ALEXANDRIA, Va. (2/20/15)--CUNA welcomes the National Credit Union Administration's review of the definition of "small entity." The NCUA issued a proposal Thursday that would increase the "small entity" to include credit unions with assets of less than $100 million; however, CUNA maintains a much higher threshold of $500 million would be appropriate for purposes of reduced regulatory burden.
|The National Credit Union Administration board listens to a proposal from staff regarding the definition of "small entity." (CUNA Photo)|
The current threshold defines a small credit union as one with assets of less than $50 million. That standard was set by the NCUA board in 2013, at which time the agency said it would be revisited in two years.
The Regulatory Flexibility Act (RFA) generally requires federal agencies to determine and consider the impact of proposed and final rules on institutions defined as "small entities." NCUA Chair Debbie Matz said the proposal will provide regulatory relief for more credit unions in future rulemakings.
"Wherever possible, the NCUA should attempt to relieve the regulatory burden on all credit unions without affecting safety and soundness," Matz said. "That's why we've scaled our rules to target larger credit unions."

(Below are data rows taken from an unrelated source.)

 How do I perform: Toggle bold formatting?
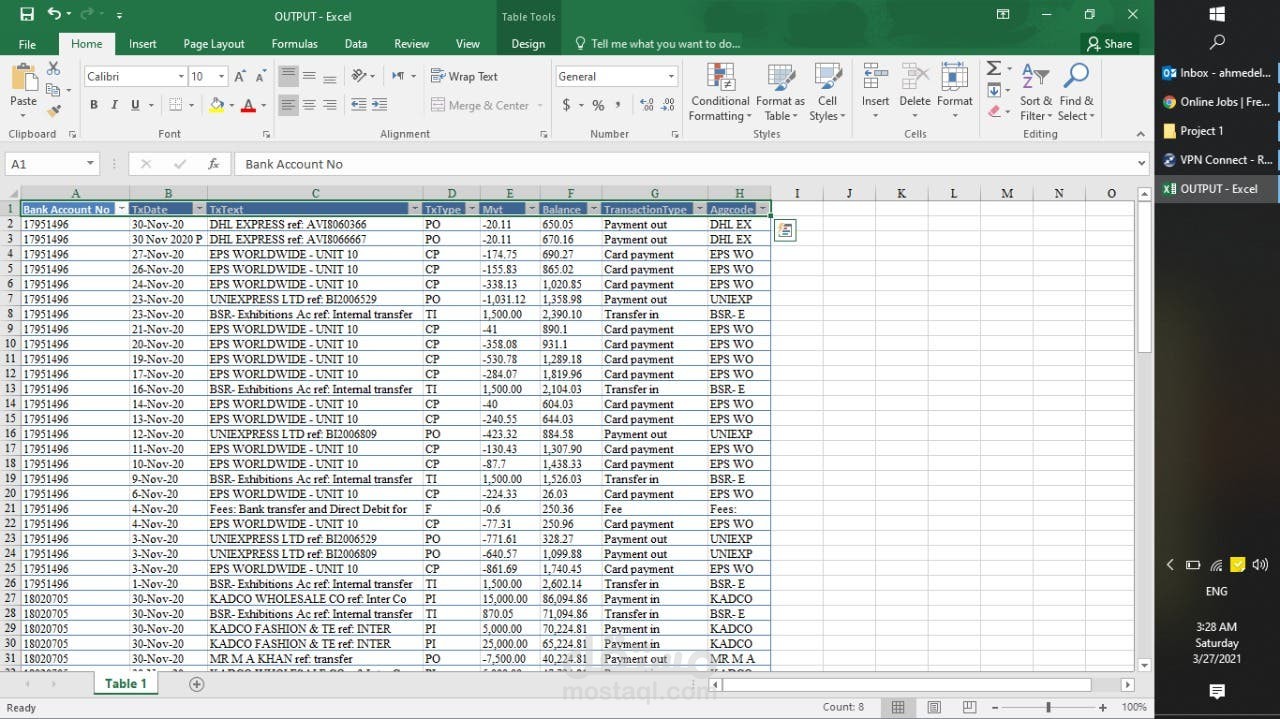(x=94, y=104)
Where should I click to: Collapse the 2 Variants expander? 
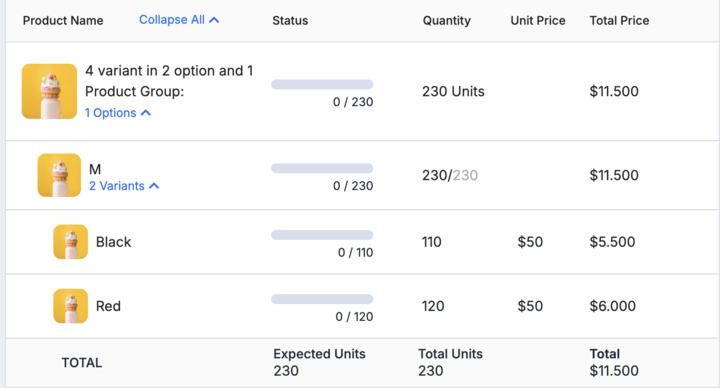[x=124, y=186]
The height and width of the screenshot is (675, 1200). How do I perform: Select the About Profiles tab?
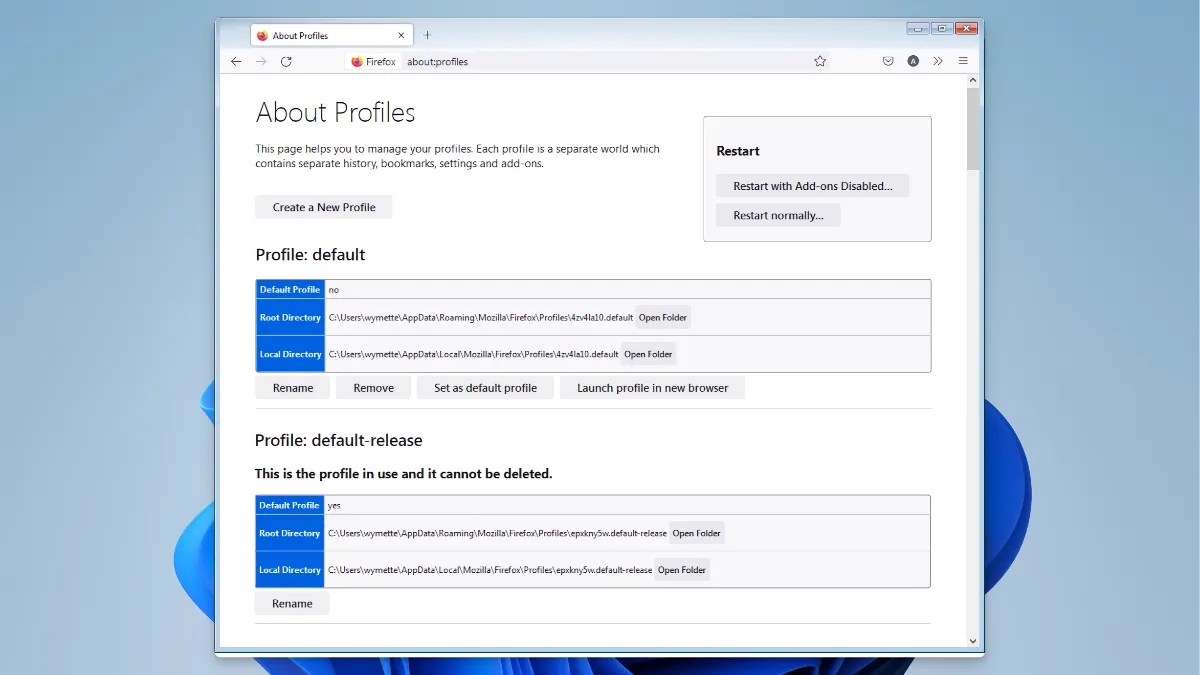320,35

According to the NCUA, this change would allow an additional 745 federally insured credit unions to be defined as small entities, bringing the total number of federally insured credit unions covered by the RFA to 4,869.
All three NCUA board members voted their approval of the proposal, but board member J. Mark McWatters said he was in favor of a small entity definition of no lower than $250 million in assets, and said he would support a threshold of $550 million in assets.
|National Credit Union Administration board member J. Mark McWatters questions the proposed definition for "small entity" with regard to the Regulatory Flexibility Act. (CUNA Photo)|
"By comparison, the Federal Deposit Insurance Corp., Office of the Comptroller of the Currency and Federal Reserve Board each use the Small Business Administration's asset threshold of $550 million for determining 'small entity' status under the RFA," McWatters said. "Credit unions with assets of less than $250 million--and, preferably, $550 million--also merit the regulatory relief noted above that follows a 'small entity' designation under the RFA."
Vice Chair Rick Metsger said while he supports the staff recommendation, adjusting the threshold to more than $100 million could make it harder for smaller credit unions to receive assistance from the NCUA's Office of Small Credit Union Initiatives (OSCUI).
"It is very important as we consider rules going forward, and how they impact small credit unions, we don't want to dilute the impact of those rules," he said. "If there is an impact, we don't want it clouded by higher-performing credit unions."
CUNA supports providing regulatory flexibility under the RFA to as many credit unions as possible while targeting the assistance offered by OSCUI to a more limited number of smaller credit unions.
CUNA's advocacy staff is reviewing the proposal, and plans to issue a regulatory comment call shortly.